Visitors to the farm learn how to train oxen and how to do farm work with them.

“A lot of them already are vegetarians and some of them are vegans who want to have dairy products in their diet but don’t want to support the factory farming,” he said.

But Dove said some people still don’t see the connection between a piece of meat and where it came from. When kids come to the farm, they can hug and pet the cows and “understand where their hamburger is coming from.”

“McDonalds wants to the kids to think it’s a happy meal,” he said. “But if you took the kids to a slaughterhouse, those kids would become vegetarians. ‘This is where my Happy Meal comes from?’ ”

Dove, 63, became a vegetarian as a young man growing up in Hawaii and reading the Bible. He did a lot of open ocean fishing for tunas and marlins. Then he got to thinking.

“I am causing him so much suffering.
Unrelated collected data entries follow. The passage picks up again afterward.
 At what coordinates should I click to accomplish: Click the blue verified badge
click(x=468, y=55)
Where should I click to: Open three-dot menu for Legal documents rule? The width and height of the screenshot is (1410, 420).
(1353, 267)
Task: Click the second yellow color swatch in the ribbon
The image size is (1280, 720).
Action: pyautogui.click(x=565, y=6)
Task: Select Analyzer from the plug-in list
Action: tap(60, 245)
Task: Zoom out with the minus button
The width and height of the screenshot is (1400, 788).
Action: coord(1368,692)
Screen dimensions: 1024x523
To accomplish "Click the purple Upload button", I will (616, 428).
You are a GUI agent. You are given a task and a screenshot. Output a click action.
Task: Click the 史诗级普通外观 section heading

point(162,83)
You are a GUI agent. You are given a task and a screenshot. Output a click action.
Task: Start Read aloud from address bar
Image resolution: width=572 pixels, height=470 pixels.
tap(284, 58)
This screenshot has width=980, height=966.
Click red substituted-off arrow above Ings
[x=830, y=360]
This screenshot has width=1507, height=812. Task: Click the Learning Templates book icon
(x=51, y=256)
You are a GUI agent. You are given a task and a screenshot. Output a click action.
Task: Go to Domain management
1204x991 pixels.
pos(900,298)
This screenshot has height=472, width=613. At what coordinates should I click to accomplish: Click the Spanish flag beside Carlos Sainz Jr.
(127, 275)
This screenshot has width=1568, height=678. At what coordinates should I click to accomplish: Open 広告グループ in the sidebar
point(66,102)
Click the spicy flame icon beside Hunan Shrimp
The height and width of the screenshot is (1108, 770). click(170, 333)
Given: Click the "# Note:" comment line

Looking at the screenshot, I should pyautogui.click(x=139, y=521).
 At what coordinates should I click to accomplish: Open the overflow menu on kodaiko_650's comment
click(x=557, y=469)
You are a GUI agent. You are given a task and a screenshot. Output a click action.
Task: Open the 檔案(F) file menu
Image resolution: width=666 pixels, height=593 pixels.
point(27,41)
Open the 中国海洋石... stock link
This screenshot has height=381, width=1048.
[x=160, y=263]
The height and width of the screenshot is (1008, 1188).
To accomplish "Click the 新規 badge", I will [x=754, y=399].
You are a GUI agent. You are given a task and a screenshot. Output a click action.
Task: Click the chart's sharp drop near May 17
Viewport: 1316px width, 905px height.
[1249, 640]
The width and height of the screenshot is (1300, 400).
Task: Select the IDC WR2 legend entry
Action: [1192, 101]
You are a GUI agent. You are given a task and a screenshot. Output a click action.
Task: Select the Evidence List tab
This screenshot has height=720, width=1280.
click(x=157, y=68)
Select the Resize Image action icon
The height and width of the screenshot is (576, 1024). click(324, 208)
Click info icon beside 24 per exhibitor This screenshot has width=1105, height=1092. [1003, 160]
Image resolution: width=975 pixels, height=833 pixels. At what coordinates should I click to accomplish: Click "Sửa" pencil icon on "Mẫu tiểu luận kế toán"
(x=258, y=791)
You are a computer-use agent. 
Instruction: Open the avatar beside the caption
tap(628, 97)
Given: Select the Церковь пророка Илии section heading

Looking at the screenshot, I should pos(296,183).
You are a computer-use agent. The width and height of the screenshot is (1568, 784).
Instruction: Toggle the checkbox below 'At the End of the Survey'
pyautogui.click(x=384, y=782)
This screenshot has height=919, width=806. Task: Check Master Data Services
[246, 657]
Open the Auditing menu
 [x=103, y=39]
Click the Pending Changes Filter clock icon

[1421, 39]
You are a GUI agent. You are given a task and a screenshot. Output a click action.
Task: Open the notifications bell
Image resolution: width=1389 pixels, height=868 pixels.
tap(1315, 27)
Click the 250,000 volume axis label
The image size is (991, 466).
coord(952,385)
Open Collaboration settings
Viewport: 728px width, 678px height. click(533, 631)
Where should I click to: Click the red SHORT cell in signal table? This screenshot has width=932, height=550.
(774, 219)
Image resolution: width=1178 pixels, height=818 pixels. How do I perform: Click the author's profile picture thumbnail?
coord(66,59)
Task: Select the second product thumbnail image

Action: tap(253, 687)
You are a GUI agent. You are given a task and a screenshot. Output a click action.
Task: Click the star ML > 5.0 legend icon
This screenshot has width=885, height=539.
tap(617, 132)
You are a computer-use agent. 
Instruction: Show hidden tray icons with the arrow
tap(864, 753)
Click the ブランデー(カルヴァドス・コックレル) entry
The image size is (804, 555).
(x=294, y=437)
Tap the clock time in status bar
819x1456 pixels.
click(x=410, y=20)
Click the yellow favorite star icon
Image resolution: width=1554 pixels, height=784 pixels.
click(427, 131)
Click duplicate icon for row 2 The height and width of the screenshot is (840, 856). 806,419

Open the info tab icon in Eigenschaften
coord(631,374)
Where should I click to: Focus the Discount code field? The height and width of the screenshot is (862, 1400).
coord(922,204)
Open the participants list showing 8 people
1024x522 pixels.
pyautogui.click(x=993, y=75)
He is fighting for his life so I can have my tuna fish sandwich,” Dove thought. “So I just thought, ‘If this is the suffering I am causing, I don’t want to do it.’ ”

Since he began working with cows in 1974, several years after becoming a Hare Krishna, Dove has found the animals have a definite personality.

“They’re very loyal to each other,” Dove said. “If a cow is sick and not able to get up – sick and dying you might say – they will come and keep that animal company. It’s not that they will walk away and abandon her.”

On a part of the society’s Web site for visitors who want to adopt an animal, the Doves give a little bio of each animal.

One 2-year-old bull calf is a “gentleman, introspective and kind.”

Kalki, a 14-year-old Holstein cow, is “upper middle management” in the herd. She also likes apples and pears.

Hindus believe that cows are the top most body that a living entity can have in the animal kingdom. The soul, which Dove described as “small spark,” moves from one being to another. A well-treated cow’s soul could become a human. But an ill-treated cow’s soul could end up worse off in the next life.

In addition to the religious aspect, Dove said it doesn’t make sense to kill cows for their meat.

“The amount of food that a cow can give, which is high quality food – milk, cheese, butter – without the violence, far outweighs the amount of decaying flesh (from) a dead cow in a slaughterhouse,” Dove said.

Dove settled in West Virginia after a 1995 visit to the New Vrindaban temple near Moundsville. He liked the state. The land was affordable.

He said many of his neighbors also keep cows. But they end up having theirs killed.

Dove said he doesn’t appreciate that.

But he gets along with his neighbors. They talk about the Bible, among other things. Dove quotes Genesis, which says “every herb bearing seed, which is upon the face of all the earth, and every tree, in the which is the fruit of a tree yielding seed; to you it shall be for meat.” And he doesn’t let differences over meat get in the way.

“Just the fact that they understand what we’re doing is beneficial to them,” Dove said. “All of our neighbors, they are following their family traditions. I’m not going to set up a barrier and say, ‘If you’re not a Hare Krishna, we’re not going to be friends.’ Once those barriers are set up there’s no discussing anything.”